WSU women’s basketball coach Bethann Ord said that she liked the idea of having the tournament hosted at a predetermined site each year, adding that at previous schools she has been with, that is typically how their tournaments are formatted.
“Most conferences that I’ve ever been in, that’s the way they do it,” Ord said. “I think it would be a terrific idea to have (the tournament) at one neutral site chosen before the season starts because then you’ll get more fans, more people can get there. It’s just a win-win in my opinion.”
Ord also said that another idea for hosting the tournament she would be in favor of would be if both the men’s and women’s championships were hosted by the same Big Sky school, and each year the tournament is hosted by a different Big Sky school as they rotate through the conference members.
Like Ord and Rahe, WSU Athletics Director Jerry Bovee also isn’t against the conference championships being hosted at a predetermined site. But at the same time, Bovee says that he feels the current method of determining the host site works well for the Wildcats’ program.
“Here at Weber State in the 50 plus years (the men’s basketball team has) been Division I and in the Big Sky Conference, we’ve won the regular season about half the time, so on one hand, the hot-team-hosts concept has been good to us,” Bovee said. “On the other hand, I can see the argument by some that it’s time to look at a bigger venue or a more consistent venue. I guess, for us, it feels like a mixed bag because if the hot team hosts, then we feel pretty good chance with where our program is.”
Along with the concept of predetermining where the tournament will be held each year, the Big Sky is also considering expanding the tournament size to include all 12 conference members—an idea that both Rahe and Ord support.
“I’m in strong favor of all 12 teams being in the tournament no matter where the tournament is at.

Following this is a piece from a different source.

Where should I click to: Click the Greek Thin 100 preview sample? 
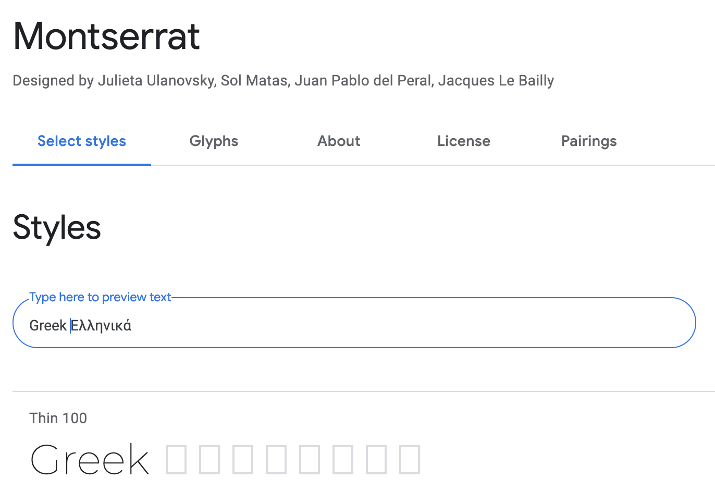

I just think that that’s what the real conferences do. I think there’s a very few conferences that only take a few and leave a few at home,” Rahe said. “I think that’s as important as anything to move our conference forward. Get everybody into the tournament. It gives every team a second chance, a second season. It keeps their program and their fanbase interested.”

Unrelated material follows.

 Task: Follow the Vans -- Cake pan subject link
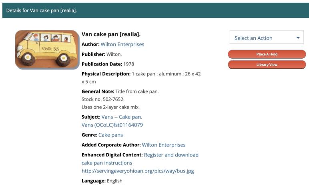click(x=122, y=117)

For Ord, including all 12 teams in the tournament adds to the excitement in the final month of the season.
“You put everybody in it, and that’s why they call it March Madness,” Ord said. “With our conference getting only one team in (to the NCAA Championships), that would add to the great, crazy atmosphere to have everybody included.”

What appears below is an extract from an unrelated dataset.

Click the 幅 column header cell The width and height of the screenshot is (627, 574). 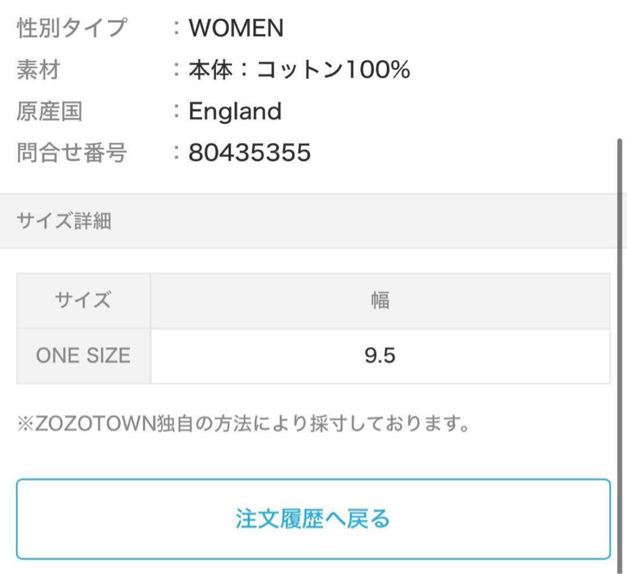(380, 301)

Bovee said that by allowing all members of the Big Sky into the tournament, it will be more appealing for fans to get interested in and go to, as well as benefitting the tournament in the long run.
“For the long-term health of the tournament, you do want to provide a built-in fanbase,” Bovee said. “I think it will be easier for all fans if they know where it’s going to be and if they know their team is going to be in it beforehand.”
The final decision on the changes to the tournament could come as soon as this season’s conference championship. Bovee said that if the decision is made for the conference tournament to be hosted at a predetermined site, Weber State will make a strong push to act as host.
“If we do move towards a predetermined site, then we are definitely going to be in the mix,” Bovee said.